Ben Goodall Online Payments Company CEO Banked.comAnd He believes the situation was not an issue from the start.

“Amazon is smarter than just playing chicken with Visa for fees,” he said. “It is possible that they never intended to abandon Visa at this point, but they did an experiment to test customer loyalty for the Amazon brand against a payment brand.”

“There are two reasons to suspect this was an experiment on consumer behaviour. First, Amazon announced a ban on credit card payments from Visa – which has a minority market share in the UK – rather than Mastercard – the country’s most used credit card – despite the fact that both payment providers have raised their processing fees.Amazon is always playing the long game and has shown how far they are willing to go gathering information to find ways to innovate and serve sellers and consumers.The fact that this has also played into negotiations with Visa once again is just part of the committed strategy .

Secondly, Amazon also announced the ban during the Black Friday and Christmas shopping period – a time when spending is highest. Once again, this would have been an ideal moment to conduct a controlled experiment on customer loyalty and consumer behavior by collecting data on actions taken by key customers in particular.

“Amazon is one of the most consumer-focused companies in the world – and knowing what people want and how they want to pay for things is what keeps them at the forefront of innovations in payments, customer retention and profitability. Think about all that data Amazon just picked up when it announced a visa… Who changed to MasterCard/Amex? Who canceled their prime membership? Who applied for an Amazon card? Who did nothing? Who complained?
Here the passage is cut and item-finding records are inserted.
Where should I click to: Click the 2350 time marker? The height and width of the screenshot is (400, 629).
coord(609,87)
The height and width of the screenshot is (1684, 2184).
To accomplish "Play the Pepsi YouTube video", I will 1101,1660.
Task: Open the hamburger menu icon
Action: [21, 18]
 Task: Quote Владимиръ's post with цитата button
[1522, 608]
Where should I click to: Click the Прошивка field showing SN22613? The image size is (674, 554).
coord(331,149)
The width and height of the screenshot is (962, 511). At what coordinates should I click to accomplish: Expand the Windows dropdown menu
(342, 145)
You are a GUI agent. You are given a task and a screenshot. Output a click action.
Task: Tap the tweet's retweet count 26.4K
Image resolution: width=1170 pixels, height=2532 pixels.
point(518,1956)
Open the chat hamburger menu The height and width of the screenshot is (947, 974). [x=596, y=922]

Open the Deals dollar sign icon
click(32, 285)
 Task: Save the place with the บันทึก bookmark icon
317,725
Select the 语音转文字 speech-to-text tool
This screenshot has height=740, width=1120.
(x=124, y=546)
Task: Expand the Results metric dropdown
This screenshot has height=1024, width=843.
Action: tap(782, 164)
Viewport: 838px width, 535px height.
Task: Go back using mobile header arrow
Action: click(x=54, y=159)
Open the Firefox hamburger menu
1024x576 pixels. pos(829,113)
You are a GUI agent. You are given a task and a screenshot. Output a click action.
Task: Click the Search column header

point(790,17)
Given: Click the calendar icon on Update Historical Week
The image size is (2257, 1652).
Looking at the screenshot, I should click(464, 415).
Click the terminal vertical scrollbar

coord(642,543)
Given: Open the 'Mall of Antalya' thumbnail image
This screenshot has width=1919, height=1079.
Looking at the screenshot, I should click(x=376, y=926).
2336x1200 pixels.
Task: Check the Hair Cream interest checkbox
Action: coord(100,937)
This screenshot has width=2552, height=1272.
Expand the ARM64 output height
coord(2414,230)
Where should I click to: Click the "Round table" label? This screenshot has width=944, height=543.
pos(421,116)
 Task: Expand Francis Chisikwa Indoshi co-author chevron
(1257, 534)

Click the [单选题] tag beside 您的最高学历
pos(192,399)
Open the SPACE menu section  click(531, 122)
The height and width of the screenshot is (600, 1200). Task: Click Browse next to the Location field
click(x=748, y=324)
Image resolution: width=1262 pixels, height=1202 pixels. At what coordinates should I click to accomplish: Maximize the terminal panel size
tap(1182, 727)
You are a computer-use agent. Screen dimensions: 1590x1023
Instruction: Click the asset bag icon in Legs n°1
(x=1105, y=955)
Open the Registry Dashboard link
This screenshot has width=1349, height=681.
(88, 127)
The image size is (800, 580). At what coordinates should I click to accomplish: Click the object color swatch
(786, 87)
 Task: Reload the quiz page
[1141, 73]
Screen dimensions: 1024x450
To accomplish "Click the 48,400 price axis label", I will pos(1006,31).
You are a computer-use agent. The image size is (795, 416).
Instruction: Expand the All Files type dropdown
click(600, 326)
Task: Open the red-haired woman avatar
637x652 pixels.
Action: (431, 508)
All kinds of info you might want if you were building a super payment process for the future…”

David JarvisCEO and Co-Founder, GriffinAnd He added, “With new payment methods such as open banking entering the market and merchant costs significantly lower, Amazon has proven that it is willing to test these limits by exerting power over traditional card schemes. However, the back and forth begs the question as to whether reports on The “death of cards” is premature. The widespread moratorium on Visa card payments speaks of the ability of traditional card schemes to remain in the game, despite the emergence of open banking and the emergence of new technologies to provide consumers with more payment options.

However, some believe that this situation should prompt completely new payment solutions, with the context of the market providing a significant opportunity to modernize the available payment solutions.

“Commerce, especially e-commerce, is borderless and is driven by logistics, cost, transparency and business risk. Unfortunately, Brexit has had a negative impact on the first three drivers, with lower-than-expected delivery times, import taxes and higher cost of payments” . Bart Spritzma, Senior Payments Specialist, sire.

He continued, “This results in a lower consumer shopping experience and direct merchant repelling of price, as evidenced by the Visa/Amazon case. This highlights the need to find new solutions and technologies that benefit every retailer.”

  • Polly Jane Harrison

    Polly is a North Wales journalist, content creator and opinion-maker. She has written for a number of publications, usually hovering around the topics of fintech, technology, lifestyle and body positivity.